▶ _SELECTED TEXT_
********************
1

Suppose I have the following text:

Yes: [x]
Yes: [  x]
Yes: [x  ]
Yes: [  x  ]
No: [
No: ]

I am interested in capturing the angular brackets [ and ] containing an x with a variable amount of horizontal space on either side of the x. The bit I am struggling with is that both angular brackets must be captured into a group with the same ID (i.e., $1).

I started with a combination of positive lookahead and lookbehind assertions using the following regex:

\[(?=\h*x)|(?<=x)\h*\K\]

Which produces the following matches (i.e., see demo with the extended flag enabled for clarity):

Example first attempt

Then, I tried placing a capturing group around the whole expression, but the match extends to the horizontal space after the positive lookbehind (?<=x)\h* as shown below (i.e., also see demo).

Example second attempt

I am using Oniguruma regular expressions and the PCRE flavor. Do you have any ideas if and how this can be done?

Mihai
  • 2,807
  • 4
  • 28
  • 53
  • 1
    This is not possible in any regex flavor, as you cannot place disjoint streaks of text into a single capturing group. – Wiktor Stribiżew Dec 16 '21 at 09:25
  • @WiktorStribiżew, thanks, that explains a lot of things... – Mihai Dec 16 '21 at 09:30
  • 1
    You might use a branch reset group with an alternation `(?|(\[)(?=\h*x\h*])|(?<=\[)\h*x\h*(]))` https://regex101.com/r/R8OFr9/1 It would be the same group but a different match. – The fourth bird Dec 16 '21 at 09:32
  • @Thefourthbird, this is exactly what I have been looking for! Superb! Would it be possible to explain a bit the alternation approach in an answer? Then I can also accept it! – Mihai Dec 16 '21 at 09:35
  • 1
    So, "both angular brackets must be part of this capturing group" is wrong? Did you mean to write "both angular brackets must be captured into a group with the same ID"? – Wiktor Stribiżew Dec 16 '21 at 09:37
  • @WiktorStribiżew, yes you are right, that is what I meant. I apologized for the misuse of terminology. I will correct the mistake in the question. – Mihai Dec 16 '21 at 09:38
  • Thanks for pointing to the other question. Unfortunately, the title of that question is too specific and did not show on my radar while searching for a solution. – Mihai Dec 16 '21 at 09:45
  • 2
    That duplicate is too broad for a specific question like this. – The fourth bird Dec 16 '21 at 09:45

1 Answers1

2

You could make use of a branch reset group:

(?|(\[)(?=\h*x\h*])|(?<=\[)\h*x\h*(]))
********************
▶ _INFORMATION SHOWN_
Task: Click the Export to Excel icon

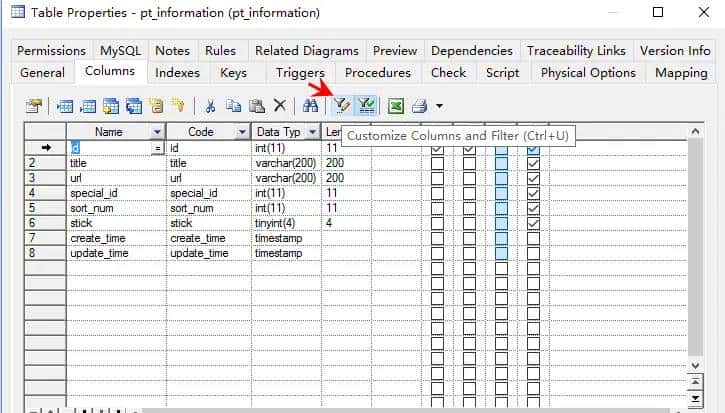Action: tap(396, 106)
********************
▶ _WRITTEN PROBLEM A_
Name everyone who wrote a comment under the question in the regex thread.
▶ _WRITTEN PROBLEM B_
Answer these from the regex thread, one per line:
(i) Which regular expressions and flavor does the asker use?
(ii) What kind of group does the answer suggest?
(iii) According to Wiktor Stribiżew, why can't this be done in any regex flavor?
▶ _WRITTEN PROBLEM C_
Write out the regex thread word for word from "I am interested" up to and including "ID (i.e., $1).".

▶ _CORRECT OUTPUT A_
Wiktor Stribiżew, Mihai, The fourth bird

▶ _CORRECT OUTPUT B_
(i) Oniguruma regular expressions and the PCRE flavor
(ii) A branch reset group
(iii) You cannot place disjoint streaks of text into a single capturing group.

▶ _CORRECT OUTPUT C_
I am interested in capturing the angular brackets [ and ] containing an x with a variable amount of horizontal space on either side of the x. The bit I am struggling with is that both angular brackets must be captured into a group with the same ID (i.e., $1).